DigitalOcean servers are like Ikea furniture. They’re stable until they suddenly break, but they’re cheap and easy to assemble, so you can get a replacement really easily. We use DigitalOcean’s floating IPs, which work a little like a poor man’s load balancer. Instead of pointing a website’s domain name to the actual server that’s hosting the site, we point it to a floating IP. That floating IP points to the server, but can be switched on a sixpence, so if that server fails, we can (almost) instantly spin up a replacement, attach that to the floating IP and carry on as normal. (We can either clone the box itself, or provision a fresh new box and restore the database from our nightly backup… so far we’ve not had to do this, but the plan’s in place should we need it.)

Because we’re using technology where the cracks are beginning to show – Apache and MySQL not being the modern developers’ first choice – we find that it’s useful to keep an eye on the servers, and give them a quick reboot if they’re running slow or losing memory (which happens regularly). The reboot process takes all of 15 seconds, and we do it automatically via a small Python script that talks to the DigitalOcean API. And, because we like fractals, that’s also hosted on DigitalOcean.

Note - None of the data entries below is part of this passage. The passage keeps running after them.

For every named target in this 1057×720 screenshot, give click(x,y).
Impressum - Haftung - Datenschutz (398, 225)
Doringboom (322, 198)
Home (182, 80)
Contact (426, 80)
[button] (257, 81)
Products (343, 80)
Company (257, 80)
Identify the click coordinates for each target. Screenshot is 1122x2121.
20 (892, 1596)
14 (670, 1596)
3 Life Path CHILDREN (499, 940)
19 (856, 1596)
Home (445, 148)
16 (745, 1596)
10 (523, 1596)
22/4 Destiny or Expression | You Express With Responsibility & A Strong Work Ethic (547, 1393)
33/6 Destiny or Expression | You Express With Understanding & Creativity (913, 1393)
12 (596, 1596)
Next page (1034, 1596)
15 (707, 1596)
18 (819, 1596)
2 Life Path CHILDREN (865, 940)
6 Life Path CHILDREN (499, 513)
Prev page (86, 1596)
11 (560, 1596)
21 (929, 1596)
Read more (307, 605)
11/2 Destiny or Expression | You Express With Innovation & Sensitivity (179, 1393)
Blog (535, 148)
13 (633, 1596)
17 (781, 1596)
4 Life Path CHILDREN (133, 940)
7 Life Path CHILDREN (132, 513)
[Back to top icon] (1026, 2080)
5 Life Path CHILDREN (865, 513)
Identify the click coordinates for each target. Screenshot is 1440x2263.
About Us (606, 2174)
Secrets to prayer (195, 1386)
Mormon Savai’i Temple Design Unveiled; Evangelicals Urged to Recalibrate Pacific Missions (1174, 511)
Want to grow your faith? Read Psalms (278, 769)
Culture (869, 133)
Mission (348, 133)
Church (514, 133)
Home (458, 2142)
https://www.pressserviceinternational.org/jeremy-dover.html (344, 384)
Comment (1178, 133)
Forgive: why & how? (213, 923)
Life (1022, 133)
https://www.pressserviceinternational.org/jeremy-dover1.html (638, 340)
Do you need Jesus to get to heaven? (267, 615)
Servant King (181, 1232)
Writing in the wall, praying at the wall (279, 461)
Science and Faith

Our little watchman script nudges us in Slack if it’s had to restart a server, and if it can’t contact DigitalOcean or an individual server for whatever reason, raises more of an alert. This means we always know when something’s amiss.

Staging

We use Springloops to host a lot of our code. It’s a Git store but comes with added benefits, like managing deployments for us. Our Ansible recipe creates a virtual user account that is only accessible internally – by the server itself – and by Springloops. No-one else can login to the server using those credentials, because only Springloops’ IP addresses are permitted, and Springloops can only use the wordpress username. Our script runs as root, then hands ownership of the files it downloads over to the wordpress user.

Ding! Pizza’s done

This setup is around 9 months in the making, and now runs for the majority of our WordPress clients. We run regular morning sessions – called WordPress Wednesdays – where we run through our staging and production servers to keep them all up-to-date: upgrading the plugins and core code. We’re also experimenting with caching systems like Redis, and once we’re happy with its stability we can deploy that across the board, so everyone gets the benefit.

We’ve built and run WordPress websites for knocking on 10 years, and between this and our Heroku setup for meatier sites, we think we’ve got a pretty good setup going.